Expectation	$\E[X]$	A weighted average
Variance	$\var(X)$	A measure of spread
Standard Deviation	$\std(X)$	The square root of variance
Mode		The most likely value of the random variable

You should set a goal of deeply understanding what each of these properties mean. There are many more properties than the ones in the table above: properties like entropy, median, skew, kurtosis.

Random variables vs Events

Random variables and events are two different concepts. An event is an outcome, or a set of outcomes, to an experiment. A random variable is a more like an experiment -- it will take on an outcome eventually. Probabilities are over events, so if you want to talk about probability in the context of a random variable, you must construct an event. You can make events by using any of the Relational Operators: <, ≤, >, ≥, =, or ≠ (not equal to). This is analogous to coding where you can use relational operators to create boolean expressions from numbers.

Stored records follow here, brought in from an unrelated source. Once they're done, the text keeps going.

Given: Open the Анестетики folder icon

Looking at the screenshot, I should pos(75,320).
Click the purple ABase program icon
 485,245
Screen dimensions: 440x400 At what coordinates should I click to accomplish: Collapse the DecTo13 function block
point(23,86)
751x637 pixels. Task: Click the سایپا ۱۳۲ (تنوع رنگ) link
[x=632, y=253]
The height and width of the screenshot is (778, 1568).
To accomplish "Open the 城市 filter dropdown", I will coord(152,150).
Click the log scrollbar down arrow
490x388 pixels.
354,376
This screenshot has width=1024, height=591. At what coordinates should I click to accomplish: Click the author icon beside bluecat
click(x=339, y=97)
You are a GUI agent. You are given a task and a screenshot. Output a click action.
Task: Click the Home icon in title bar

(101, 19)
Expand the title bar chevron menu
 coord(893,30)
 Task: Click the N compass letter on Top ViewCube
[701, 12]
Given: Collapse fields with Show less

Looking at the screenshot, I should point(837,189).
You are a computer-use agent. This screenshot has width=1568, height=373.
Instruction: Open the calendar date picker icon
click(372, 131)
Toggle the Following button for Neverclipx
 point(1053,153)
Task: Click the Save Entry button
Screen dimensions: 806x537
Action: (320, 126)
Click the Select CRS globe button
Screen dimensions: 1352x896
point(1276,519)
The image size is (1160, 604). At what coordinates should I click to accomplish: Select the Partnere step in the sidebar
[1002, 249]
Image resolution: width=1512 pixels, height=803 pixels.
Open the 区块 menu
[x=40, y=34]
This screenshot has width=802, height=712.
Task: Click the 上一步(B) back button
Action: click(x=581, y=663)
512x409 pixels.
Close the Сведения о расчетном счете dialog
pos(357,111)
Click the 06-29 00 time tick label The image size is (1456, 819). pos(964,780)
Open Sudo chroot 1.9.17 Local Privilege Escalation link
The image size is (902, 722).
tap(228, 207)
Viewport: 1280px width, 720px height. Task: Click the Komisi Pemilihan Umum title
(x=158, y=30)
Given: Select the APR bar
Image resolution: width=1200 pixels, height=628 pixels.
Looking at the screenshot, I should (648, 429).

Lets continue our example of the random variable $Y$ which represents the number of heads on three coin flips. Here are some events using the variable $Y$:

Event	Meaning	Probability Statement
$Y= 1$	$Y$ takes on the value 1 (there was one heads)	$\p(Y=1)$
$Y< 2$	$Y$ takes on 0 or 1 (note this $Y$ can't be negative)	$\p(Y<2)$
$X > Y$	$X$ takes on a value greater than the value $Y$ takes on.	$\p(X>Y)$
$Y= y$	$Y$ takes on a value represented by non-random variable $y$	$\p(Y = y)$

You will see many examples like this last one, $\p(Y=y)$, in this text book as well as in scientific and math research papers. It allows us to talk about the likelihood of $Y$ taking on a value, in general. For example, later in this book we will derive that for three coin flips where $Y$ is the number of heads, the probability of getting exactly $y$ heads is: $$ \begin{align} \P(Y = y) = \frac{0.75}{y!(3-y)!} && \text{If } 0 \leq y \leq 3 \end{align} $$ This statement above is a function which takes in a parameter $y$ as input and returns the numeric probability $\P(Y=y)$ as output. This particular expression allows us to talk about the probability that the number of heads is 0, 1, 2 or 3 all in one expression. You can plug in any one of those values for $y$ to get the corresponding probability. It is customary to use lower-case symbols for non-random values. The use of an equals sign in the "event" can be confusing. For example what does this expression say $\P(Y = 1) = 0.375$? It says that the probability that "$Y$ takes on the value 1" is 0.375. For discrete random variables this function is called the "probability mass function" and it is the topic of our next chapter.